Task objective: If a line in the material below has the word "computer", copy it.

Information provided:
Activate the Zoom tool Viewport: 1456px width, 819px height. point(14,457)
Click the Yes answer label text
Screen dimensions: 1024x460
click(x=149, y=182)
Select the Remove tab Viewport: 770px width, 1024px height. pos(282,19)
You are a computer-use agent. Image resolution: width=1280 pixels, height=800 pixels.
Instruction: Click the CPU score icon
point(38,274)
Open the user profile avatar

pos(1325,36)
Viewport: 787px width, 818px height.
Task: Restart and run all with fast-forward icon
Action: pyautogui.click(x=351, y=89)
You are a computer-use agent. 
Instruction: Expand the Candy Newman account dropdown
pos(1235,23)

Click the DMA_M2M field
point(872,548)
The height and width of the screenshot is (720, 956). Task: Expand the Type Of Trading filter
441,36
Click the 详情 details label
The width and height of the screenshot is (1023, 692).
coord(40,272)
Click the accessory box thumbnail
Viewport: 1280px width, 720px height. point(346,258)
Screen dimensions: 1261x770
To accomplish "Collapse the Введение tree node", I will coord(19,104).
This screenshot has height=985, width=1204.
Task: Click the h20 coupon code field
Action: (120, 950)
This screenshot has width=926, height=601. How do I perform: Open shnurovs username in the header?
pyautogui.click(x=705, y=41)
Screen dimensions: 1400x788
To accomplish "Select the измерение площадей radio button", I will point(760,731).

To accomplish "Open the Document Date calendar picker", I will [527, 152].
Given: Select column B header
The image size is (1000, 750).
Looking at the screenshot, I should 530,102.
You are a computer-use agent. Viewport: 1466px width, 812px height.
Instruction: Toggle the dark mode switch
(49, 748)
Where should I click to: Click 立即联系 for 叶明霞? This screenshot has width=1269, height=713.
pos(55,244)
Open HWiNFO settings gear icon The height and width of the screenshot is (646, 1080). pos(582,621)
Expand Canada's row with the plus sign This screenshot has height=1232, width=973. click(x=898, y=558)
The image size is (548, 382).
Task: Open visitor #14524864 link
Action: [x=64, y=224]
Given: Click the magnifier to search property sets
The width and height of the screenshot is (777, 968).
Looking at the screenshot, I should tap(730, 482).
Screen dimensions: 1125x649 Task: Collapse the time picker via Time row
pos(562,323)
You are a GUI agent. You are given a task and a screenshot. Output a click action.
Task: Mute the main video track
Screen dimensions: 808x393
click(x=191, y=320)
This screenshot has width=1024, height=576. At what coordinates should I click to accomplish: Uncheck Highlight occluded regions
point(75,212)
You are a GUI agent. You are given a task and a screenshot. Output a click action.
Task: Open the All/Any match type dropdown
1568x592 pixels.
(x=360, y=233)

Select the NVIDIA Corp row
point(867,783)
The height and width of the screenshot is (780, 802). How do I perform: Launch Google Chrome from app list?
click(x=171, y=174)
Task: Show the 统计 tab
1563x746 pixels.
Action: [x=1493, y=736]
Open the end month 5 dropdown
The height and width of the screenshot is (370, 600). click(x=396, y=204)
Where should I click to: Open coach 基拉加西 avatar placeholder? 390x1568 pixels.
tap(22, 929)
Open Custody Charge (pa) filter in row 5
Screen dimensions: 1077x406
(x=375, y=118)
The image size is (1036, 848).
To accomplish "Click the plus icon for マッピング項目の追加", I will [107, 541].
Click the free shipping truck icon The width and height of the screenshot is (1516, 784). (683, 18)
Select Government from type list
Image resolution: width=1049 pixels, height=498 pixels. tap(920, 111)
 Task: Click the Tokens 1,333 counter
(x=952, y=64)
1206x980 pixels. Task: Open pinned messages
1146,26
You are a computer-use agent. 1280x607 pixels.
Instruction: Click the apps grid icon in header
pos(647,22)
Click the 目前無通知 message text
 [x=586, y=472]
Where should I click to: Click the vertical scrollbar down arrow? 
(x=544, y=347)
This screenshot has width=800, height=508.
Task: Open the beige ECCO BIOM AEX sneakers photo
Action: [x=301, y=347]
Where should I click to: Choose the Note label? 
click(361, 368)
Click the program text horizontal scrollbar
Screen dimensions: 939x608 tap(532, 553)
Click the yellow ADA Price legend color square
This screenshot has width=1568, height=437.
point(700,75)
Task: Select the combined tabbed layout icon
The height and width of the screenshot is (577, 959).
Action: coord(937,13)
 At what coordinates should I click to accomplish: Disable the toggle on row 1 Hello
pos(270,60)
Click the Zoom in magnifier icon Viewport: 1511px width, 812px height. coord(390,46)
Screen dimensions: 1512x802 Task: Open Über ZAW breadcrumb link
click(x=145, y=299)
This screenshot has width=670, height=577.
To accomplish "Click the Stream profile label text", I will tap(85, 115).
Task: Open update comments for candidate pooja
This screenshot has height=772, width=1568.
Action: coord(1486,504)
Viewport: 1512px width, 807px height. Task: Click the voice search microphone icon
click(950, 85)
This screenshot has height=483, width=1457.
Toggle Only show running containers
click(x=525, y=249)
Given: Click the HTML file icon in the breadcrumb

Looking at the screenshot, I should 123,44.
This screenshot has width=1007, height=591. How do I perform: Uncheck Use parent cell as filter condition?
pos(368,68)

Written answer:
You are a computer-use agent. Image resolution: width=1280 pixels, height=800 pixels.
You are a computer-use agent. 
You are a computer-use agent. Viewport: 1466px width, 812px height.
You are a computer-use agent. 1280x607 pixels.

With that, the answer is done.